#### ABOUT THIS TASK
The output should be all entries, each matching the original exactly.

#### SOURCE MATERIAL
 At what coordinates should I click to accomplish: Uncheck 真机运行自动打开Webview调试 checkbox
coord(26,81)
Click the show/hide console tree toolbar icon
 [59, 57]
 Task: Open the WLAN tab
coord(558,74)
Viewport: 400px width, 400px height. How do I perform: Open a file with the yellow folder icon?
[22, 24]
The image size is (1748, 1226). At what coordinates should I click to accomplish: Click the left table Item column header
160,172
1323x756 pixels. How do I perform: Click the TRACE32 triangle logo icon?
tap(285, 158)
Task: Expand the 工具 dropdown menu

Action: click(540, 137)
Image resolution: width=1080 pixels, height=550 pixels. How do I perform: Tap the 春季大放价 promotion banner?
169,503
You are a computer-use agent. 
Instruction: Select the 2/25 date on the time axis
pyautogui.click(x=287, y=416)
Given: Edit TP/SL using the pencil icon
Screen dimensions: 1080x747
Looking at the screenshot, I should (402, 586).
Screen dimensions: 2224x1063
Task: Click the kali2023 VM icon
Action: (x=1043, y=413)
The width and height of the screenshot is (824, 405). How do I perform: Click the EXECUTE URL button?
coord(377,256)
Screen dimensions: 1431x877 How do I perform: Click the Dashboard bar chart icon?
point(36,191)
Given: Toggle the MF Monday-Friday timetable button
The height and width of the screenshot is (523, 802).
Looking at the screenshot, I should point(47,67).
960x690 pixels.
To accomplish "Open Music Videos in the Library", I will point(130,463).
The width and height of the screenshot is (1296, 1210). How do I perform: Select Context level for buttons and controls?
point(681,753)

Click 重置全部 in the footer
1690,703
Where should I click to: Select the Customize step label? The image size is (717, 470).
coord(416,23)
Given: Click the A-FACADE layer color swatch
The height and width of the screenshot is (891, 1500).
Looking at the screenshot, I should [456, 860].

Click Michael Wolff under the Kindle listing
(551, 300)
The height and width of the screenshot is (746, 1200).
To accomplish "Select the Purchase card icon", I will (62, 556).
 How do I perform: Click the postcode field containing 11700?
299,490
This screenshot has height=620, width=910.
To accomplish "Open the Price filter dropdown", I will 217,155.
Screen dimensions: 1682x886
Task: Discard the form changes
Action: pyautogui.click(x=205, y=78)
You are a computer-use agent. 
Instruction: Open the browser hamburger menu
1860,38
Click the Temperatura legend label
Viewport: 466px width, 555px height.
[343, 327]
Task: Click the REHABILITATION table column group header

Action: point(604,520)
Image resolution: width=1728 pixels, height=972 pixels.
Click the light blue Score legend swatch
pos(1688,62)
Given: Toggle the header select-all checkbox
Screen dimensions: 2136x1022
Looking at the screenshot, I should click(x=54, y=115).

#### EXERCISE OUTPUT
 At what coordinates should I click to accomplish: Uncheck 真机运行自动打开Webview调试 checkbox
coord(26,81)
Click the show/hide console tree toolbar icon
 [59, 57]
 Task: Open the WLAN tab
coord(558,74)
Viewport: 400px width, 400px height. How do I perform: Open a file with the yellow folder icon?
[22, 24]
The image size is (1748, 1226). At what coordinates should I click to accomplish: Click the left table Item column header
160,172
1323x756 pixels. How do I perform: Click the TRACE32 triangle logo icon?
tap(285, 158)
Task: Expand the 工具 dropdown menu

Action: click(540, 137)
Image resolution: width=1080 pixels, height=550 pixels. How do I perform: Tap the 春季大放价 promotion banner?
169,503
You are a computer-use agent. 
Instruction: Select the 2/25 date on the time axis
pyautogui.click(x=287, y=416)
Given: Edit TP/SL using the pencil icon
Screen dimensions: 1080x747
Looking at the screenshot, I should (402, 586).
Screen dimensions: 2224x1063
Task: Click the kali2023 VM icon
Action: (x=1043, y=413)
The width and height of the screenshot is (824, 405). How do I perform: Click the EXECUTE URL button?
coord(377,256)
Screen dimensions: 1431x877 How do I perform: Click the Dashboard bar chart icon?
point(36,191)
Given: Toggle the MF Monday-Friday timetable button
The height and width of the screenshot is (523, 802).
Looking at the screenshot, I should point(47,67).
960x690 pixels.
To accomplish "Open Music Videos in the Library", I will point(130,463).
The width and height of the screenshot is (1296, 1210). How do I perform: Select Context level for buttons and controls?
point(681,753)

Click 重置全部 in the footer
1690,703
Where should I click to: Select the Customize step label? The image size is (717, 470).
coord(416,23)
Given: Click the A-FACADE layer color swatch
The height and width of the screenshot is (891, 1500).
Looking at the screenshot, I should [456, 860].

Click Michael Wolff under the Kindle listing
(551, 300)
The height and width of the screenshot is (746, 1200).
To accomplish "Select the Purchase card icon", I will (62, 556).
 How do I perform: Click the postcode field containing 11700?
299,490
This screenshot has height=620, width=910.
To accomplish "Open the Price filter dropdown", I will 217,155.
Screen dimensions: 1682x886
Task: Discard the form changes
Action: pyautogui.click(x=205, y=78)
You are a computer-use agent. 
Instruction: Open the browser hamburger menu
1860,38
Click the Temperatura legend label
Viewport: 466px width, 555px height.
[343, 327]
Task: Click the REHABILITATION table column group header

Action: point(604,520)
Image resolution: width=1728 pixels, height=972 pixels.
Click the light blue Score legend swatch
pos(1688,62)
Given: Toggle the header select-all checkbox
Screen dimensions: 2136x1022
Looking at the screenshot, I should click(x=54, y=115).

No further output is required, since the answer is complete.